On February 8, 2012, Canada's Minister of International Trade and Minister for the Asia-Pacific Gateway, Ed Fast, and the People's Republic of China's Minister of Commerce, Chen Deming, signed a Declaration of Intent, signalling that the substantive negotiations between the countries on a bilateral investment treaty (BIT) (in Canadian government parlance, a Foreign Investment Protection and Promotion Agreement or FIPA) have come to a close. When it comes into force, the Canada-China FIPA will be the culmination of almost two decades of negotiations between the two countries and will signal a secure environment for investors from both countries.
The announcement of the conclusion of the Canada-China FIPA negotiations comes at a time of increasing bilateral foreign direct investment (FDI) flows between Canada and China. Canadian businesses make significant investments in China in the transportation, biotechnology, education, finance, information technology, manufacturing and natural resources industries. By the end of 2010, the amount of Canadian FDI in China had risen 38% from 2009 levels to a total of C$4.8‑billion. In that same year, Chinese investment in Canada rose by 9% totalling roughly C$14.1-billion. Chinese firms have expressed a strong interest in investing in Canada in sectors that include natural resources, renewable energy, information and communication technology, food processing, pharmaceuticals and natural medicine, and advanced manufacturing.
The Scope of the Agreement
The main purpose of a BIT (or FIPA) is to encourage foreign investment by providing foreign investors with greater protection against discriminatory and arbitrary practices in the host state, ensuring adequate and prompt compensation in the event of an expropriation, and enhancing the predictability of regulations affecting foreign investors and their investments. Despite these purposes and although there are currently thousands of such treaties among approximately 170 countries, the level of investment protection that a given BIT provides is a function of the respective interests and bargaining power of the parties. This will no doubt manifest itself in the specific provisions and scope of the Canada-China FIPA.
While the parties have not yet made the details of the Canada-China FIPA public, the Canadian government stated that it negotiated what it terms a high-standard agreement with comprehensive scope and coverage, and substantive obligations, pertaining to:
- the twin pillars of non-discrimination: national treatment and most-favoured-nation treatment;
- minimum standard of treatment;
- transfers of funds; and
- rules regulating the expropriation of investments.
Additionally, the Canada-China FIPA will grant investors access to "investor-state" dispute settlement arbitration. Investor-state dispute resolution regimes typically feature detailed rules on standing, procedural requirements and enforcement.
Canadian and Chinese Approaches to BITs
Canada has FIPAs with 24 countries and is currently in negotiations with 10 others. Canada's model or template FIPA provides investors with a high level of substantive protection. It incorporates key principles including fair and equitable treatment, non-discrimination, compensation for expropriation, unrestricted transfer of funds, transparency in measures affecting investment, and dispute settlement.

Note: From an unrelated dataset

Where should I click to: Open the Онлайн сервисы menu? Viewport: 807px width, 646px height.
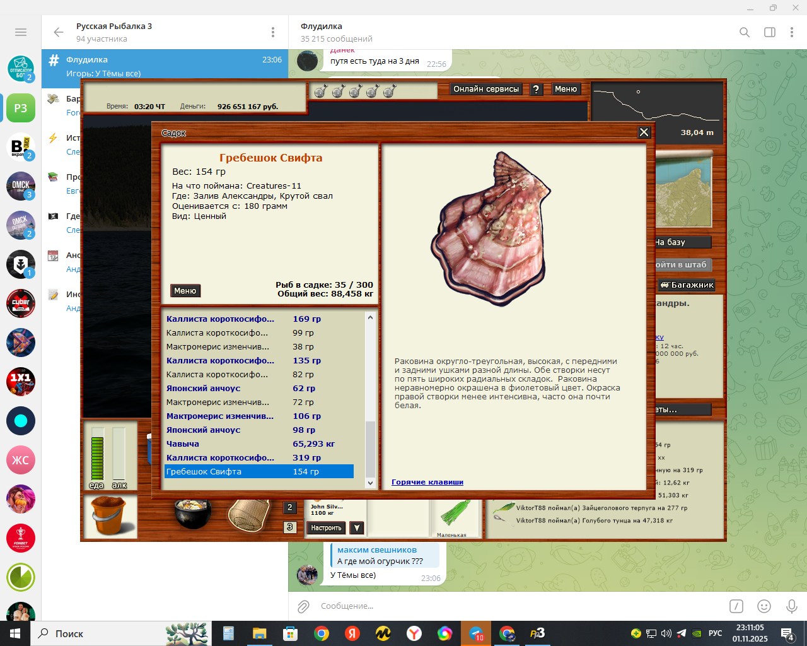pos(486,90)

China is currently a party to over 100 BITs. It has historically negotiated significant limitations on the non-discrimination and dispute resolution provisions of its BITs but is taking increasing steps to align its BITs with global standards. This shift is especially apparent in recent Chinese national treatment provisions. Despite these advances, Chinese dispute resolution provisions generally remain different from those in the Canadian model FIPA.
Another important historical difference between the countries' approaches is that Canada typically requires its FIPAs to provide for national treatment and other FDI protections before the investment has been made or established (with some important and significant exceptions). China has historically been reluctant to adopt such provisions. Accordingly, Chinese investment treaties tend to only ensure FDI protections once the investment has been established.
It remains unclear how the Canada-China FIPA will address these issues.
The Next Steps for Canada and China
In the coming months, Canada and China will conduct a legal review or "scrub" of the negotiated language of the English, French and Mandarin versions. Upon completing the legal review, the FIPA will enter into force following two important steps: (1) the parties must sign the FIPA, and (2) the FIPA will have to be examined and debated pursuant to the ratification processes of Canada and China. In Canada, ratification means that the FIPA will be tabled in the House of Commons for 21 sitting-days and then come into force once an Order in Council has been approved by the Governor General.
Canadian investors will want to pay close attention to forthcoming details of the Canada-China FIPA, which will be helpful to those looking to invest in the Chinese market. Given China's increasing economic liberalization, the FIPA could be a new high watermark in Chinese international investment standards.